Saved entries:

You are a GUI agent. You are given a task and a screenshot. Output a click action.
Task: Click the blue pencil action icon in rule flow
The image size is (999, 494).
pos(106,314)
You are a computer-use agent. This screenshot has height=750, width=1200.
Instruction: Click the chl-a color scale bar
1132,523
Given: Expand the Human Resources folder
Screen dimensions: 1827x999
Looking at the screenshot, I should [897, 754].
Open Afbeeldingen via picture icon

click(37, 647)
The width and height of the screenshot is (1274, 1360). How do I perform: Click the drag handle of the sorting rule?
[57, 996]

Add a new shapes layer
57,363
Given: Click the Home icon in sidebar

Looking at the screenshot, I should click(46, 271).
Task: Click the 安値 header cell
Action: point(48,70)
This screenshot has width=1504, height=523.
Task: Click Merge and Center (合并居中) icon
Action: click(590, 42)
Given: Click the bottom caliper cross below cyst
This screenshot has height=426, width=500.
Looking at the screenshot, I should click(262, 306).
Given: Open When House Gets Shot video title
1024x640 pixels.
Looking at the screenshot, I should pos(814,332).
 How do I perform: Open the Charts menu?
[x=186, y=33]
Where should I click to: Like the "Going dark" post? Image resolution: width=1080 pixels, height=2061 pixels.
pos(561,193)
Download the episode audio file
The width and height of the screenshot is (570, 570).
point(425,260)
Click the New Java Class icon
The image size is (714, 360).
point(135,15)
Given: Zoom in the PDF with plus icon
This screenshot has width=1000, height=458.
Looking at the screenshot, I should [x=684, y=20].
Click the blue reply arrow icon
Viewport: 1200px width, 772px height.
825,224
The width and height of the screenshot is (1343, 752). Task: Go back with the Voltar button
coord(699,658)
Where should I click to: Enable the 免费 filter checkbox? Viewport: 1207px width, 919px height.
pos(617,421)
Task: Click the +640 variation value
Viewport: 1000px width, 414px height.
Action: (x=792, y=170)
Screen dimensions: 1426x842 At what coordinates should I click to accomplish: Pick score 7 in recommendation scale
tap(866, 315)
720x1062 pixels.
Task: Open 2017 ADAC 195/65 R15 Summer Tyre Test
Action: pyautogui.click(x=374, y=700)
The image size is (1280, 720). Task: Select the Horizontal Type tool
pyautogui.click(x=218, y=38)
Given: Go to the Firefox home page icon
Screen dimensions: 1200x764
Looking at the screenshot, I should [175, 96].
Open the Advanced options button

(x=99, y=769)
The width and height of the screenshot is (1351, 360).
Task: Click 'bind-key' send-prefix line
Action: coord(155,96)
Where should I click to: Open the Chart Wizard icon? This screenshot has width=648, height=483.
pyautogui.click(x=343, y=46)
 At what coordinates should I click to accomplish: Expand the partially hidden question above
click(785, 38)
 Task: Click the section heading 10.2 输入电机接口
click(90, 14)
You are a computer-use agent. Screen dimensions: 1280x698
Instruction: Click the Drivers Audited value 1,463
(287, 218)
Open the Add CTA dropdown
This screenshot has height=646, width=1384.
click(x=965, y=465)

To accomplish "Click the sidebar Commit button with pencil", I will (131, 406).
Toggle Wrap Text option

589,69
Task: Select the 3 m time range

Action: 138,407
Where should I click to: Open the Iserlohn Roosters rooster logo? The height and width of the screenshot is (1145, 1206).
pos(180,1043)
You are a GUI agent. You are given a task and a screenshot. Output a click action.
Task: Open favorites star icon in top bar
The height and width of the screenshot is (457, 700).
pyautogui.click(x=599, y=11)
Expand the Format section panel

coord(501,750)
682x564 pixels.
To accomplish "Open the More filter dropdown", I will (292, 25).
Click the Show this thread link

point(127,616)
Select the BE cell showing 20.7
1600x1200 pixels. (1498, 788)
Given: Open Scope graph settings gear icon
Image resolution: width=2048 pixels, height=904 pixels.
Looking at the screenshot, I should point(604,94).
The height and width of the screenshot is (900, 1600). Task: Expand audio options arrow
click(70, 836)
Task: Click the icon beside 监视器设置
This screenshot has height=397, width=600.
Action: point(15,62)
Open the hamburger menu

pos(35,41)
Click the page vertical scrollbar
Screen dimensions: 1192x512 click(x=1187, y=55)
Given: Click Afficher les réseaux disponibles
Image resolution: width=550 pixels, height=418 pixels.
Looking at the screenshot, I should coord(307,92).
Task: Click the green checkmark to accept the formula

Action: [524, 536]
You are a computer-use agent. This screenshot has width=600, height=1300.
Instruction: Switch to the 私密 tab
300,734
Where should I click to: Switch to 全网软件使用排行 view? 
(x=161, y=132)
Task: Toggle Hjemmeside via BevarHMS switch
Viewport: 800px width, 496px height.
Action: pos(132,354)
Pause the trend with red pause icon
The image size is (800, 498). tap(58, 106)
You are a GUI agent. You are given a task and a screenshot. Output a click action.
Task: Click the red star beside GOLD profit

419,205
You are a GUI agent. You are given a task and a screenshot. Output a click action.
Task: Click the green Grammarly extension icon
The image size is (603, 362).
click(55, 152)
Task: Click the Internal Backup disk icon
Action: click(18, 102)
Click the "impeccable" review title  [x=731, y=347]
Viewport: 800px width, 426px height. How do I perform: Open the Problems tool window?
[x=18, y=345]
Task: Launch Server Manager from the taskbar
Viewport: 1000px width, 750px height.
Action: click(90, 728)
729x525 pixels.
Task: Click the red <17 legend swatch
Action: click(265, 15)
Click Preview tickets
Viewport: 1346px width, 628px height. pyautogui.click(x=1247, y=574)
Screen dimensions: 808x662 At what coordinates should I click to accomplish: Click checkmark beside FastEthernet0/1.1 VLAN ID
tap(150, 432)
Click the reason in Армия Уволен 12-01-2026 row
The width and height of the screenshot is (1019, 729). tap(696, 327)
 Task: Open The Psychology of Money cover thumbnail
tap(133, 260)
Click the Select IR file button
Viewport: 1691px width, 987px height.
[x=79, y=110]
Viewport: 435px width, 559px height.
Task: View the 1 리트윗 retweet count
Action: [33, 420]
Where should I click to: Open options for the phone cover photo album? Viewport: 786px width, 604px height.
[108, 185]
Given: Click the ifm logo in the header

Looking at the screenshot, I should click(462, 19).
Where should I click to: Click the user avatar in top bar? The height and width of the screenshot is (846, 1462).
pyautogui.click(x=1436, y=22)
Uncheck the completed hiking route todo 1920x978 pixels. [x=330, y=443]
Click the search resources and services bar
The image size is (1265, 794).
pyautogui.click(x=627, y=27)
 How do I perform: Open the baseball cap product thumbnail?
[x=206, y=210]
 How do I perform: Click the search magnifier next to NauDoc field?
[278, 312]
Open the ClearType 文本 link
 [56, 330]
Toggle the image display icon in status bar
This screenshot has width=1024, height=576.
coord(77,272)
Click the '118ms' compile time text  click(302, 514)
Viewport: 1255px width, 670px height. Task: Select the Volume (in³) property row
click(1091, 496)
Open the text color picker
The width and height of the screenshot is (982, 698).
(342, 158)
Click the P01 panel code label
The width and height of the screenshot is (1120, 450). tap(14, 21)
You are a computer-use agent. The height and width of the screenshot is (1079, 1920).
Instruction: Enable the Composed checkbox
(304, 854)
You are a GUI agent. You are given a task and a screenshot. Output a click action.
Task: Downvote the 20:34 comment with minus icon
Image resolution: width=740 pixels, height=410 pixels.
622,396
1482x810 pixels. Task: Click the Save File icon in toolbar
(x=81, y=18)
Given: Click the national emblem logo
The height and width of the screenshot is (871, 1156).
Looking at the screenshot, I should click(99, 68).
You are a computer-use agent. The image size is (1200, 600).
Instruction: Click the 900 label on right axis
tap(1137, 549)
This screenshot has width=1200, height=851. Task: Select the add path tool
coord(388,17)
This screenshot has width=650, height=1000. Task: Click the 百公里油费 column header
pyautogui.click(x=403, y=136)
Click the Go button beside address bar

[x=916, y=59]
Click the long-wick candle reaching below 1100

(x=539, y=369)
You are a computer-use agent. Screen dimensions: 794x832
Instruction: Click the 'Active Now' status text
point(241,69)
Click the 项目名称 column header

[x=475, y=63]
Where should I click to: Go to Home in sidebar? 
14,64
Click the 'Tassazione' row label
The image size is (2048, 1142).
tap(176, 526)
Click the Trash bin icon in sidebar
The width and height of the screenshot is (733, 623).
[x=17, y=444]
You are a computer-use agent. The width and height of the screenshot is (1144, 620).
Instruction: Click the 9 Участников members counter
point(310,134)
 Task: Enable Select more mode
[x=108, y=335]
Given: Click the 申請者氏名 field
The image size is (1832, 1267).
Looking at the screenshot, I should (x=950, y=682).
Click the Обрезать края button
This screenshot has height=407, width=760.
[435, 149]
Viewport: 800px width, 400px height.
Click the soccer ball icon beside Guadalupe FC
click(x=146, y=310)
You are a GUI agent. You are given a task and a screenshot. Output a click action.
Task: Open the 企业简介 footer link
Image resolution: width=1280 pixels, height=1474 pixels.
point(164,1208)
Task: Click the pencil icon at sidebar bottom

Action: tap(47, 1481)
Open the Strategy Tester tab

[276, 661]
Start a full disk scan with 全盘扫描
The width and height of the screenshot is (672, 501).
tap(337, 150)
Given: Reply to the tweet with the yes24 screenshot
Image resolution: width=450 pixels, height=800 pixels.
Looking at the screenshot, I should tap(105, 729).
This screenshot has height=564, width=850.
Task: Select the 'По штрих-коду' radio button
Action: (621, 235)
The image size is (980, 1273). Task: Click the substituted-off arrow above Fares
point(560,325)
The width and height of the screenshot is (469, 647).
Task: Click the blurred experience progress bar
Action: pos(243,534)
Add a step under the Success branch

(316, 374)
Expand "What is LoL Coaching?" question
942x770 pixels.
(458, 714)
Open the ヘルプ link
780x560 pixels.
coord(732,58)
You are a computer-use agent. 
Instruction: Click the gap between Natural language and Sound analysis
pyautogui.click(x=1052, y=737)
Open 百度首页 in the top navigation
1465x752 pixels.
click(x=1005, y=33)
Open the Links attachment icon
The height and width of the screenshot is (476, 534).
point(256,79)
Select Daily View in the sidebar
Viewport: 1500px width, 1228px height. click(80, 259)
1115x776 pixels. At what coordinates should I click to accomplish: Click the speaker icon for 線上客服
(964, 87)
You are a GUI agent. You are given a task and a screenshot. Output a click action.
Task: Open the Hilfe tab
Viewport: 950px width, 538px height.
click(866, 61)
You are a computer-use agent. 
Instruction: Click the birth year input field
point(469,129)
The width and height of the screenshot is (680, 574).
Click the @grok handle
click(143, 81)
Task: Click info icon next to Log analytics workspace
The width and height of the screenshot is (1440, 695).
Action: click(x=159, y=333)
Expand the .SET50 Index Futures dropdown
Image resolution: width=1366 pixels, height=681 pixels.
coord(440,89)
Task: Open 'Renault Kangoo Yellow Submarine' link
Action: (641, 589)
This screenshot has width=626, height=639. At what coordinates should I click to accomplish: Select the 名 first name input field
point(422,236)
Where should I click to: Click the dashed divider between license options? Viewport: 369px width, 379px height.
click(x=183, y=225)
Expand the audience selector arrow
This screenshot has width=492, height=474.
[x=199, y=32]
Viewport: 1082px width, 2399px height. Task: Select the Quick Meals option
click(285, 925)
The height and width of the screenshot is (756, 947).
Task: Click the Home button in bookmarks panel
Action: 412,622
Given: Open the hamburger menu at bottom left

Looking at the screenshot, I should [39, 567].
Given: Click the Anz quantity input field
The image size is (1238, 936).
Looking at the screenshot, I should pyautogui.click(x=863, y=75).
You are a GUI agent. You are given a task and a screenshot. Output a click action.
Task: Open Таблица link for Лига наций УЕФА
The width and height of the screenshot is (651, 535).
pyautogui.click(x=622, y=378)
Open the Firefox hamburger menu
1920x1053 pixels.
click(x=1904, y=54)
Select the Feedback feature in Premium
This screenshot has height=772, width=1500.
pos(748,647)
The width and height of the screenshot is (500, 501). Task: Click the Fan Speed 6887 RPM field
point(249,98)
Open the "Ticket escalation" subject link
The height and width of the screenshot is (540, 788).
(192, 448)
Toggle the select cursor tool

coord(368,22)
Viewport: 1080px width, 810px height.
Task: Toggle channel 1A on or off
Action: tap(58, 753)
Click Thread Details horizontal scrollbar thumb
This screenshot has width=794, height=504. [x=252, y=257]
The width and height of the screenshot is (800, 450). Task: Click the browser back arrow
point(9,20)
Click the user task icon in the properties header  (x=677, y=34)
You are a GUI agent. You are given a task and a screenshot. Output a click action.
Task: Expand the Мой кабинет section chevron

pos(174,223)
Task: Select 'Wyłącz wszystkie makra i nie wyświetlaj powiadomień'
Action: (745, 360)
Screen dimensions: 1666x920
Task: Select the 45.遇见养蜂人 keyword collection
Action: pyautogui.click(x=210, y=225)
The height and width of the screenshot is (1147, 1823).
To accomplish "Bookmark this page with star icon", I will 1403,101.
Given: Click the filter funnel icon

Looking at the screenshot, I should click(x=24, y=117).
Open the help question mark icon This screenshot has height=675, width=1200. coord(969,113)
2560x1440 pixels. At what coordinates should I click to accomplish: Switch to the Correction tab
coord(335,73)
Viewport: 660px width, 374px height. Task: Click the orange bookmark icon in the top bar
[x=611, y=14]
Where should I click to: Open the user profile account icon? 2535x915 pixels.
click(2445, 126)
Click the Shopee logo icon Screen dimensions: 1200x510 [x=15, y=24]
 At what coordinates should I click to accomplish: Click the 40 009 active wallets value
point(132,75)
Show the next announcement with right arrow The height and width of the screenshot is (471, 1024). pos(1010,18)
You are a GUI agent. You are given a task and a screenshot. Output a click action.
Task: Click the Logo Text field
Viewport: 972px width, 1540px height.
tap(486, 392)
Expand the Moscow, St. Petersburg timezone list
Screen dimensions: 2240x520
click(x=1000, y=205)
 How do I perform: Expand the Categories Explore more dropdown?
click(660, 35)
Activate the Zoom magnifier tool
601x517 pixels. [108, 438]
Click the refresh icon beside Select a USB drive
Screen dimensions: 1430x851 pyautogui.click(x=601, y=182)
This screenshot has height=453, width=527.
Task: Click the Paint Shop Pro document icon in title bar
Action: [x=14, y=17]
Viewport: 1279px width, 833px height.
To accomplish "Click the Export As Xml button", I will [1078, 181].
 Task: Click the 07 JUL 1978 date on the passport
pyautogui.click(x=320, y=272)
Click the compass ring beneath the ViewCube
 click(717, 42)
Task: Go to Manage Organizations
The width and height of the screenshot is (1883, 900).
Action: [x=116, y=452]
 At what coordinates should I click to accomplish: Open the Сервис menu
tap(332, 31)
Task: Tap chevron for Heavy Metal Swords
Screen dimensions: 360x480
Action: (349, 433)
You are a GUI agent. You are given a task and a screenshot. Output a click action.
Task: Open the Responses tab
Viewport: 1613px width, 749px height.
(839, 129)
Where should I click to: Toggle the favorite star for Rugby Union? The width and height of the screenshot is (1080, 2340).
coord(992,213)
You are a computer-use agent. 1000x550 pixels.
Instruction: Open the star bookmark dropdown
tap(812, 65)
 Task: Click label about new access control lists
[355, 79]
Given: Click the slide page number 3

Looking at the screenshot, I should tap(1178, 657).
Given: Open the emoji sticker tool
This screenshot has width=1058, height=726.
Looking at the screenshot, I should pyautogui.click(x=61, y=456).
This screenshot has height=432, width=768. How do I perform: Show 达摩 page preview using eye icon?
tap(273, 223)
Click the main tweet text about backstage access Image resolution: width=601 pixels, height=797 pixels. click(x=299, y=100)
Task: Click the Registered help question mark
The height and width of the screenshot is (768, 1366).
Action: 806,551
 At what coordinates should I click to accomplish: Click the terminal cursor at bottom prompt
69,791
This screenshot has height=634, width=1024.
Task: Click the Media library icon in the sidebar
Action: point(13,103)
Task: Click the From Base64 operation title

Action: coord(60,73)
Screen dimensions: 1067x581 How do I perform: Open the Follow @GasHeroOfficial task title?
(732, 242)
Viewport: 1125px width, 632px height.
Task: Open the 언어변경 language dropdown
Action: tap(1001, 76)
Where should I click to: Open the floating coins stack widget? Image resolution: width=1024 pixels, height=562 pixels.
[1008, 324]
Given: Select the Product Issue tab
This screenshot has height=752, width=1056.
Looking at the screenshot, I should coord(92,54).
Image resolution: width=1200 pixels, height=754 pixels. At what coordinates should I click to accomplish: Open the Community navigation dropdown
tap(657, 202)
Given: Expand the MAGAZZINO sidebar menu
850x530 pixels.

__Requirement__
Start at the first line of the data above. Stop after the line containing "Given: Expand the Human Resources folder", reproducing each line exactly and adding nothing.

__Result of the task__
You are a GUI agent. You are given a task and a screenshot. Output a click action.
Task: Click the blue pencil action icon in rule flow
The image size is (999, 494).
pos(106,314)
You are a computer-use agent. This screenshot has height=750, width=1200.
Instruction: Click the chl-a color scale bar
1132,523
Given: Expand the Human Resources folder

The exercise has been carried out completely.